Consider something as precious (or as worthless) as a human life.
If a small boy falls down a well, people will spend hundreds of thousands of dollars attempting to rescue him, and the newsmedia will spend millions of dollars worth of print and air time covering the story. And while this is happening, hundreds of other small boys will die elsewhere of disease, abuse, and starvation, just as happens every day, with effectively no news coverage.
Now is that first small boy's life somehow worth so much more than those others?
If several students are killed in a school shooting, again the media converge on it. Schools across the nation, and even in other countries lower their flags and offer memorial services. And while this is happening, hundreds of others are shot in other circumstances every day, yet little attention is paid.
Again, are the lives of those students worth so much more than everyone else's?

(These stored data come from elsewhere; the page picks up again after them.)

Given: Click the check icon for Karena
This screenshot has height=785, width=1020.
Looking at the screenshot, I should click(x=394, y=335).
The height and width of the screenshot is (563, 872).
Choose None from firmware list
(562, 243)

Six people share a hospital ward. One has hepatitis, two nephritis, one heart failure, one lung problems, and the sixth has a broken leg.
Consider two possible outcomes. Five patients die and one goes home with a cast on his leg. Or five patients receive liver, kidney, heart, and lung transplants and continue to live long and healthy lives, but the sixth one is dead.

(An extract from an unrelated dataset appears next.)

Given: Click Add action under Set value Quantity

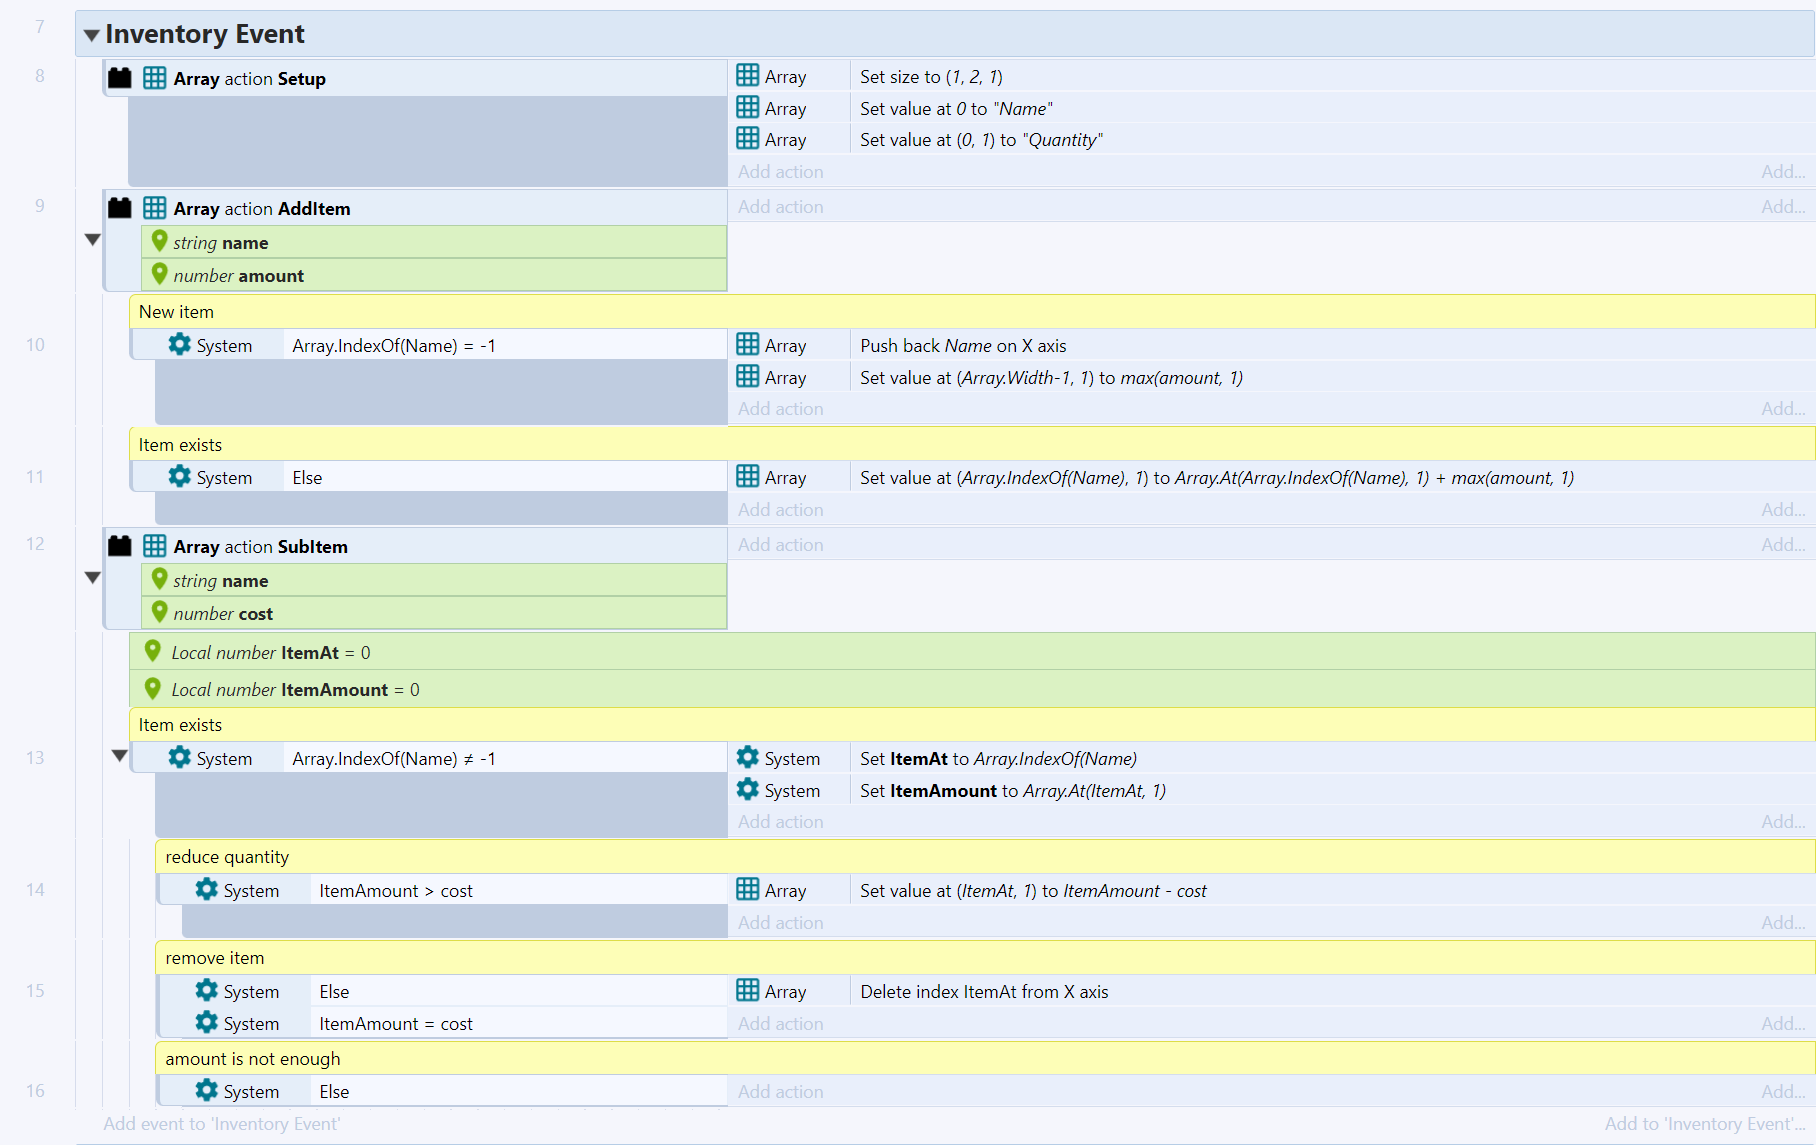Looking at the screenshot, I should 780,172.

No one consciously makes that decision, but it's made every day. In practice, the life of that one patient is worth more than the lives of the other five.
Dreadful diseases such as leprosy can be cured with a $300 treatment of pills. A dinner, play, and hotel for the night can easily cost $300. Is a few hours of personal entertainment really worth more than preventing the suffering and death of an afflicted child? Whether you realize it or not, whether you admit it or not, that is a choice you make when you buy the tickets.